• [THE PROBLEM]
Render every line of the listing below as a Markdown table with two columns, Row and Entry. Give each line its sequential number under Row and omit blank lines.

⁂

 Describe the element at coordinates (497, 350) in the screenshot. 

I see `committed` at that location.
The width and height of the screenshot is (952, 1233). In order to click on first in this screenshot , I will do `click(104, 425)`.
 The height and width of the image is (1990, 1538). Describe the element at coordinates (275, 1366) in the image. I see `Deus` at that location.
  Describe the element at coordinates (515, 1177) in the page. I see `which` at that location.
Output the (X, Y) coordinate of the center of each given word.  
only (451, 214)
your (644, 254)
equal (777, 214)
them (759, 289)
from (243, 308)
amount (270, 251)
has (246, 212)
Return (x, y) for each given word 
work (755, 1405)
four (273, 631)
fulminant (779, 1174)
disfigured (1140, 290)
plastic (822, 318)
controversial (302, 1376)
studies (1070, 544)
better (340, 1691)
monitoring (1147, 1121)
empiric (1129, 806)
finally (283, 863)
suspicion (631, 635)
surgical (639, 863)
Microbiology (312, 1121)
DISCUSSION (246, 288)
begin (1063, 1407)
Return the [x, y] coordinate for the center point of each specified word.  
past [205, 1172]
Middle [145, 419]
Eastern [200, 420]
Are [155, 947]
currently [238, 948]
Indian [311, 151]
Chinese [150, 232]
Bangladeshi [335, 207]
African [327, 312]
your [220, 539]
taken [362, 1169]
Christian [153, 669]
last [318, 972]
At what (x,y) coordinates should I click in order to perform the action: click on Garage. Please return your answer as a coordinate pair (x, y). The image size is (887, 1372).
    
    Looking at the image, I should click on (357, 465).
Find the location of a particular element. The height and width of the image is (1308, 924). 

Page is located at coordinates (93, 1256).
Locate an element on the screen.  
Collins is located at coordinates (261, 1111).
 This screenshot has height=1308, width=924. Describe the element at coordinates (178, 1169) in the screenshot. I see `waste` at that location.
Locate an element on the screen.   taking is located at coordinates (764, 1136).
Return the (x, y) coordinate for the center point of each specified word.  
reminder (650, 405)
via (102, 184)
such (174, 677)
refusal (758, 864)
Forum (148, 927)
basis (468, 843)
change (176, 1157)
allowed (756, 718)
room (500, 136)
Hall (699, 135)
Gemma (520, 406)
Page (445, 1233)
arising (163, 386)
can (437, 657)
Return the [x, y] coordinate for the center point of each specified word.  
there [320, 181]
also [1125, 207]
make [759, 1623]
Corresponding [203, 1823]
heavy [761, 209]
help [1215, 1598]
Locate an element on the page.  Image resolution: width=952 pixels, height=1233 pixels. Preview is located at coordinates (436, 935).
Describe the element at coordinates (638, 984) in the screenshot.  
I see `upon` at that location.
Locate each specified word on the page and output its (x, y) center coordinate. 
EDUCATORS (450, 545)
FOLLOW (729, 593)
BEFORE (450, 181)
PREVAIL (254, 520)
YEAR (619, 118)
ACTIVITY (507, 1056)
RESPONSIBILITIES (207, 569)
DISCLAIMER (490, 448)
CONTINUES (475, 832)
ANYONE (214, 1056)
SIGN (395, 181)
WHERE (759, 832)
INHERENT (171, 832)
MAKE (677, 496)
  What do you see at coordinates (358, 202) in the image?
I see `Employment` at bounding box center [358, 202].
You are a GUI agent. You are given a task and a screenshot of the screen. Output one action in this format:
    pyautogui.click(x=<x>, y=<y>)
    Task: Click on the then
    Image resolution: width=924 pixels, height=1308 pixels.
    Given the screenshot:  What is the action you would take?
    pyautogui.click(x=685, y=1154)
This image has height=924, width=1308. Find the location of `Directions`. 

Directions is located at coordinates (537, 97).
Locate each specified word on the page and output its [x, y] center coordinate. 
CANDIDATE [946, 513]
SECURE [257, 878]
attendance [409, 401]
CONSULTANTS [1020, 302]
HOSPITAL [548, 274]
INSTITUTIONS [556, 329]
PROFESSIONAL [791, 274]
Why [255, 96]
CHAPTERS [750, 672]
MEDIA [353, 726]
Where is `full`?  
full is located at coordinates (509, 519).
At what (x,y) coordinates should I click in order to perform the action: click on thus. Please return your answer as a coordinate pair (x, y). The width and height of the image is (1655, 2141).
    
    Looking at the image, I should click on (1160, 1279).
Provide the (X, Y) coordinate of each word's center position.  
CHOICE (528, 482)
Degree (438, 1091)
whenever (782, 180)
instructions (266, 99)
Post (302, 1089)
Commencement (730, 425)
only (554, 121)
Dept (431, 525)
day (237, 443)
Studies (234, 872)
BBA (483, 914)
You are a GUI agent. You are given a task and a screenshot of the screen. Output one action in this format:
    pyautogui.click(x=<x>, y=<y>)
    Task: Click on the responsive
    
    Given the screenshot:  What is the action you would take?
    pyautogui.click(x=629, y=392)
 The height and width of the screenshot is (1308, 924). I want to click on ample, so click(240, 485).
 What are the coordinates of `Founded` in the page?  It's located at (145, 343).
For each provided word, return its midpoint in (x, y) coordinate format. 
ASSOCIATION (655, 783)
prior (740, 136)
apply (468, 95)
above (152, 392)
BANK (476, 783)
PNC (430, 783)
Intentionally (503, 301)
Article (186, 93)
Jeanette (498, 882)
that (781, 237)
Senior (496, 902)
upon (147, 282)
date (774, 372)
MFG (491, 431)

⁂

• [REPLY]
| Row | Entry |
|---|---|
| 1 |  Describe the element at coordinates (497, 350) in the screenshot.  |
| 2 | I see `committed` at that location. |
| 3 | The width and height of the screenshot is (952, 1233). In order to click on first in this screenshot , I will do `click(104, 425)`. |
| 4 |  The height and width of the image is (1990, 1538). Describe the element at coordinates (275, 1366) in the image. I see `Deus` at that location. |
| 5 |   Describe the element at coordinates (515, 1177) in the page. I see `which` at that location. |
| 6 | Output the (X, Y) coordinate of the center of each given word.   |
| 7 | only (451, 214) |
| 8 | your (644, 254) |
| 9 | equal (777, 214) |
| 10 | them (759, 289) |
| 11 | from (243, 308) |
| 12 | amount (270, 251) |
| 13 | has (246, 212) |
| 14 | Return (x, y) for each given word  |
| 15 | work (755, 1405) |
| 16 | four (273, 631) |
| 17 | fulminant (779, 1174) |
| 18 | disfigured (1140, 290) |
| 19 | plastic (822, 318) |
| 20 | controversial (302, 1376) |
| 21 | studies (1070, 544) |
| 22 | better (340, 1691) |
| 23 | monitoring (1147, 1121) |
| 24 | empiric (1129, 806) |
| 25 | finally (283, 863) |
| 26 | suspicion (631, 635) |
| 27 | surgical (639, 863) |
| 28 | Microbiology (312, 1121) |
| 29 | DISCUSSION (246, 288) |
| 30 | begin (1063, 1407) |
| 31 | Return the [x, y] coordinate for the center point of each specified word.   |
| 32 | past [205, 1172] |
| 33 | Middle [145, 419] |
| 34 | Eastern [200, 420] |
| 35 | Are [155, 947] |
| 36 | currently [238, 948] |
| 37 | Indian [311, 151] |
| 38 | Chinese [150, 232] |
| 39 | Bangladeshi [335, 207] |
| 40 | African [327, 312] |
| 41 | your [220, 539] |
| 42 | taken [362, 1169] |
| 43 | Christian [153, 669] |
| 44 | last [318, 972] |
| 45 | At what (x,y) coordinates should I click in order to perform the action: click on Garage. Please return your answer as a coordinate pair (x, y). The image size is (887, 1372). |
| 46 |     Looking at the image, I should click on (357, 465). |
| 47 | Find the location of a particular element. The height and width of the image is (1308, 924).  |
| 48 | Page is located at coordinates (93, 1256). |
| 49 | Locate an element on the screen.   |
| 50 | Collins is located at coordinates (261, 1111). |
| 51 |  This screenshot has height=1308, width=924. Describe the element at coordinates (178, 1169) in the screenshot. I see `waste` at that location. |
| 52 | Locate an element on the screen.   taking is located at coordinates (764, 1136). |
| 53 | Return the (x, y) coordinate for the center point of each specified word.   |
| 54 | reminder (650, 405) |
| 55 | via (102, 184) |
| 56 | such (174, 677) |
| 57 | refusal (758, 864) |
| 58 | Forum (148, 927) |
| 59 | basis (468, 843) |
| 60 | change (176, 1157) |
| 61 | allowed (756, 718) |
| 62 | room (500, 136) |
| 63 | Hall (699, 135) |
| 64 | Gemma (520, 406) |
| 65 | Page (445, 1233) |
| 66 | arising (163, 386) |
| 67 | can (437, 657) |
| 68 | Return the [x, y] coordinate for the center point of each specified word.   |
| 69 | there [320, 181] |
| 70 | also [1125, 207] |
| 71 | make [759, 1623] |
| 72 | Corresponding [203, 1823] |
| 73 | heavy [761, 209] |
| 74 | help [1215, 1598] |
| 75 | Locate an element on the page.  Image resolution: width=952 pixels, height=1233 pixels. Preview is located at coordinates (436, 935). |
| 76 | Describe the element at coordinates (638, 984) in the screenshot.   |
| 77 | I see `upon` at that location. |
| 78 | Locate each specified word on the page and output its (x, y) center coordinate.  |
| 79 | EDUCATORS (450, 545) |
| 80 | FOLLOW (729, 593) |
| 81 | BEFORE (450, 181) |
| 82 | PREVAIL (254, 520) |
| 83 | YEAR (619, 118) |
| 84 | ACTIVITY (507, 1056) |
| 85 | RESPONSIBILITIES (207, 569) |
| 86 | DISCLAIMER (490, 448) |
| 87 | CONTINUES (475, 832) |
| 88 | ANYONE (214, 1056) |
| 89 | SIGN (395, 181) |
| 90 | WHERE (759, 832) |
| 91 | INHERENT (171, 832) |
| 92 | MAKE (677, 496) |
| 93 |   What do you see at coordinates (358, 202) in the image? |
| 94 | I see `Employment` at bounding box center [358, 202]. |
| 95 | You are a GUI agent. You are given a task and a screenshot of the screen. Output one action in this format: |
| 96 |     pyautogui.click(x=<x>, y=<y>) |
| 97 |     Task: Click on the then |
| 98 |     Image resolution: width=924 pixels, height=1308 pixels. |
| 99 |     Given the screenshot:  What is the action you would take? |
| 100 |     pyautogui.click(x=685, y=1154) |
| 101 | This image has height=924, width=1308. Find the location of `Directions`.  |
| 102 | Directions is located at coordinates (537, 97). |
| 103 | Locate each specified word on the page and output its [x, y] center coordinate.  |
| 104 | CANDIDATE [946, 513] |
| 105 | SECURE [257, 878] |
| 106 | attendance [409, 401] |
| 107 | CONSULTANTS [1020, 302] |
| 108 | HOSPITAL [548, 274] |
| 109 | INSTITUTIONS [556, 329] |
| 110 | PROFESSIONAL [791, 274] |
| 111 | Why [255, 96] |
| 112 | CHAPTERS [750, 672] |
| 113 | MEDIA [353, 726] |
| 114 | Where is `full`?   |
| 115 | full is located at coordinates (509, 519). |
| 116 | At what (x,y) coordinates should I click in order to perform the action: click on thus. Please return your answer as a coordinate pair (x, y). The width and height of the image is (1655, 2141). |
| 117 |     Looking at the image, I should click on (1160, 1279). |
| 118 | Provide the (X, Y) coordinate of each word's center position.   |
| 119 | CHOICE (528, 482) |
| 120 | Degree (438, 1091) |
| 121 | whenever (782, 180) |
| 122 | instructions (266, 99) |
| 123 | Post (302, 1089) |
| 124 | Commencement (730, 425) |
| 125 | only (554, 121) |
| 126 | Dept (431, 525) |
| 127 | day (237, 443) |
| 128 | Studies (234, 872) |
| 129 | BBA (483, 914) |
| 130 | You are a GUI agent. You are given a task and a screenshot of the screen. Output one action in this format: |
| 131 |     pyautogui.click(x=<x>, y=<y>) |
| 132 |     Task: Click on the responsive |
| 133 |     Given the screenshot:  What is the action you would take? |
| 134 |     pyautogui.click(x=629, y=392) |
| 135 |  The height and width of the screenshot is (1308, 924). I want to click on ample, so click(240, 485). |
| 136 |  What are the coordinates of `Founded` in the page?  It's located at (145, 343). |
| 137 | For each provided word, return its midpoint in (x, y) coordinate format.  |
| 138 | ASSOCIATION (655, 783) |
| 139 | prior (740, 136) |
| 140 | apply (468, 95) |
| 141 | above (152, 392) |
| 142 | BANK (476, 783) |
| 143 | PNC (430, 783) |
| 144 | Intentionally (503, 301) |
| 145 | Article (186, 93) |
| 146 | Jeanette (498, 882) |
| 147 | that (781, 237) |
| 148 | Senior (496, 902) |
| 149 | upon (147, 282) |
| 150 | date (774, 372) |
| 151 | MFG (491, 431) |